Monopoly money

In late July, four men who control companies worth nearly 5 trillion dollars told a congressional hearing that their businesses were not monopolies. Displaying suspiciously high levels of deference and humility, Sundar Pichai of Google, Jeff Bezos of Amazon, Tim Cook of Apple and Mark Zuckerberg of Facebook insisted that they faced robust competition in most of their activities. They politely deflected criticisms from legislators who had reviewed more than a million documents and hundreds of hours of interviews which detailed their anti-competitive practices.

The CEOs’ claims are, at best, contestable. Last year an American tech writer used special software to block content from Amazon, Apple, Facebook, Google and Microsoft. Kashmir Hill’s account of her six-week experiment is an eye-opener for anyone who may not grasp the details raised in the antitrust hearings. In the first week Ms. Hill blocked Amazon. Immediately 23 million IP addresses hosted by Amazon’s Web Services (AWS) vanished, among them the US Government’s Accountability office. Closer inspection revealed that many websites that remained accessible still used AWS, at one remove. (They had bypassed Hill’s software because they used content delivery networks to load web pages faster.)

Its dominance in web hosting earned AWS than US$17 billion in revenue last year. And, despite spending more than 4 billion on Covid-related adjustments this year, the company recently reported 5 billion in net income for its second quarter – a 40 percent surge over 2019. Amazon’s CEO, Jeff Bezos, just sold less than two percent of his 55 million shares for more than US$3 billion. If his remaining stock grows at current rates, Bezos’s holdings will soon exceed $200 billion.
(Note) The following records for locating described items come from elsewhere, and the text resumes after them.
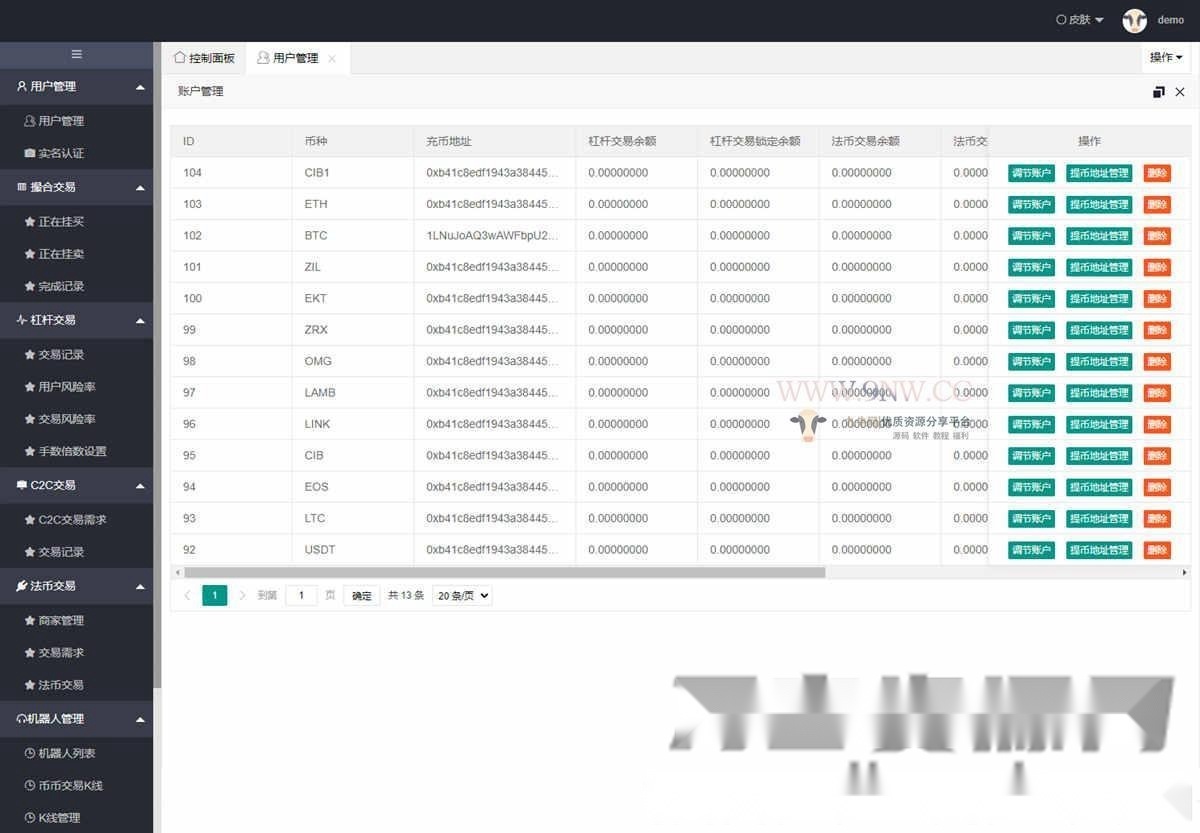Click 调节账户 for the BTC row

(x=1031, y=236)
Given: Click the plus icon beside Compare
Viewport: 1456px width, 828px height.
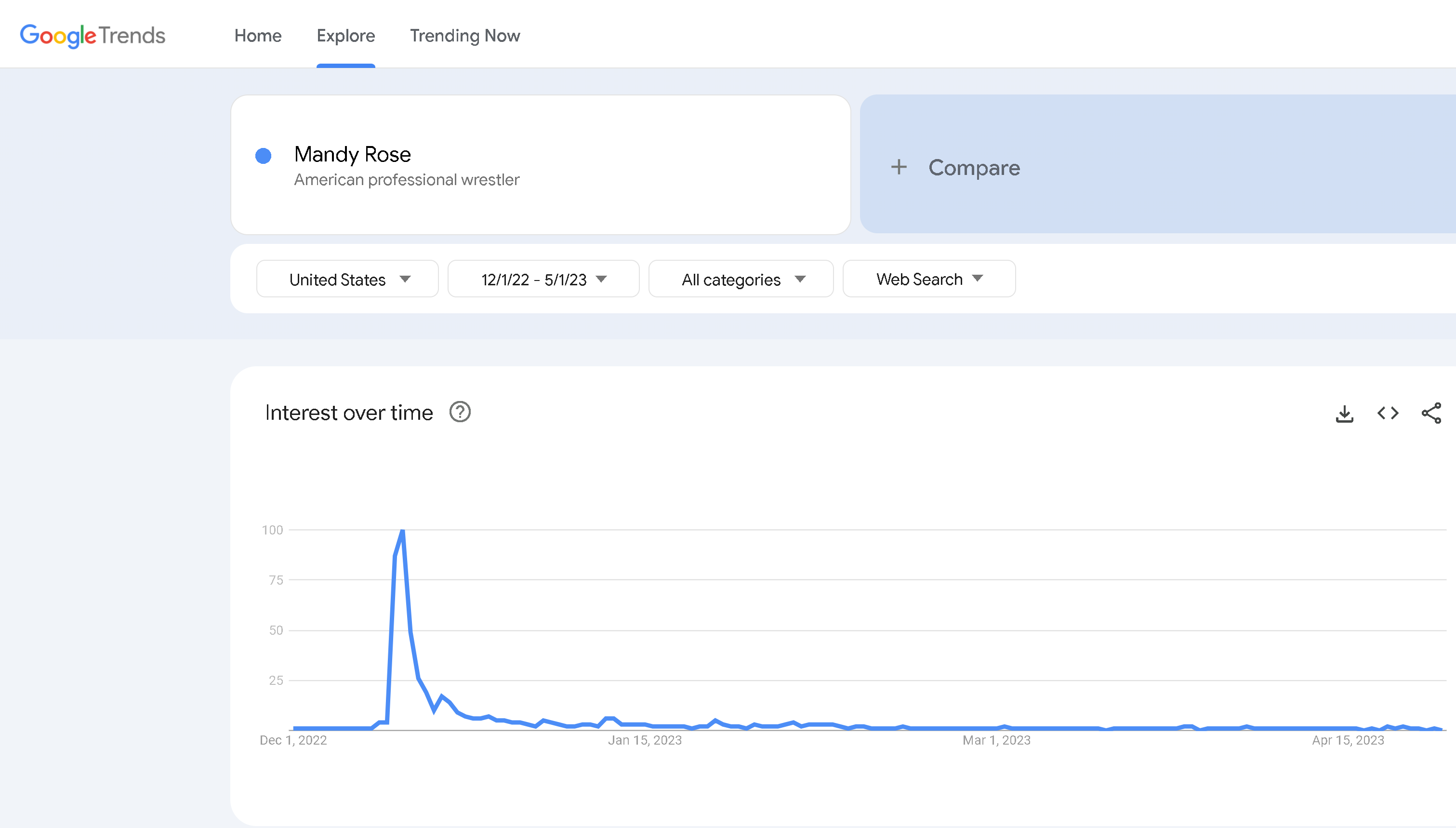Looking at the screenshot, I should [899, 167].

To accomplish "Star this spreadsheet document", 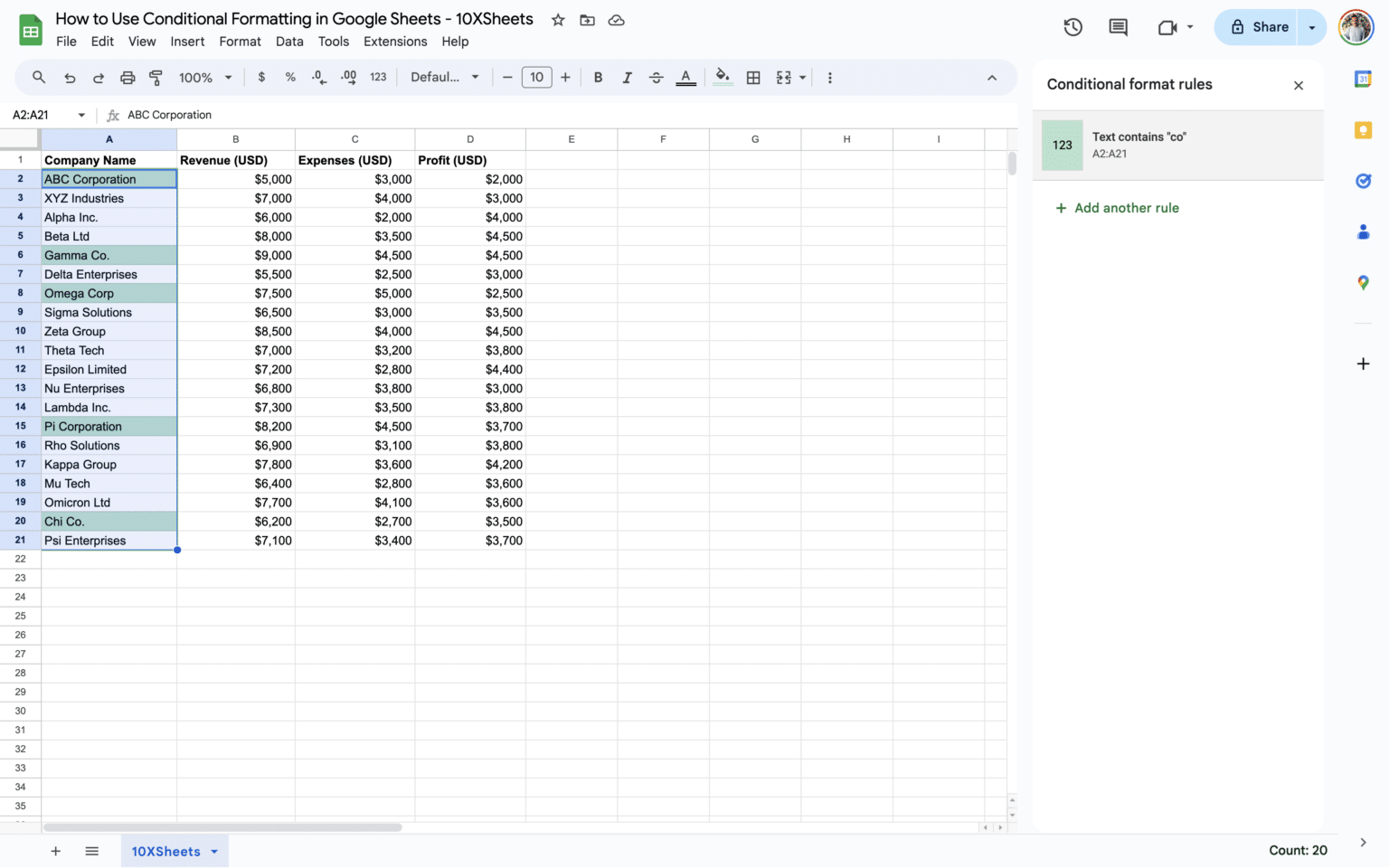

In the week she blocked Facebook (and its associated services: Instagram, WhatsApp, Facebook Messenger etc.) Hill found that her devices tried to communicate with the platform 15,000 times. (In the previous week they had sought Amazon nearly 300,000 times.) The contacts with the platforms allow them to track a user’s movements, micro target ads and mine our web browsing for behavioural patterns. When Hill tried an alternative social network, the open-source Mastodon, she quickly tired of the effort needed to rebuild what she had already created on Facebook. Hill quickly lost touch with friends’ lives and when she called one, afterwards, to congratulate her on a new baby she was told: “I just assume that if I post something on Facebook, everyone will know about it.”

Blocking Google disabled ridesharing apps like Uber and Lyft, (which use Google Maps) and slowed websites that use its services – for fonts, ads, or traffic analysis – to a crawl. During this week, Hill’s devices tried to contact Google’s servers no fewer than 100,000 times. By the time she had finished her full six weeks of ‘digital veganism’ she concluded that life without the major platforms was practically “impossible” for a modern American. Anticipating the argument that consumers can choose not to use these companies, Hill notes that this is impractical since “they control a thicket of more obscure products and services that are hard to untangle from tools we rely on for everything we do, from work to getting from point A to point B.”

The Congressional antitrust hearings are a welcome pushback to the longstanding dominance of the large tech companies and to the lobbying influence which their vast profits have enabled. In a book about how Big Tech has betrayed its founding principles, FT tech writer Rana Foroohar writes that is was “quite difficult to locate completely independent voices” on tech issues because “most experts are funded in some way by either Big Tech firms or their corporate opponents, which goes to show just how thoroughly monied interests have captured the civic debate in the United States.” The bottom line, she concludes, “is that these companies have manipulated the system to ensure that they can continue to operate freely, without the burden of pesky government intervention.” As a result “they all too often exist in a universe of their own, not just outside of national borders, but somehow transcending borders altogether.”

Big Tech’s transnational monopolies affect anyone who uses the internet regularly. Scrutiny of these companies’ questionable practices is long overdue and although proper oversight and accountability mechanisms will likely take several years to develop, the recent antitrust hearings are a welcome step in the right direction.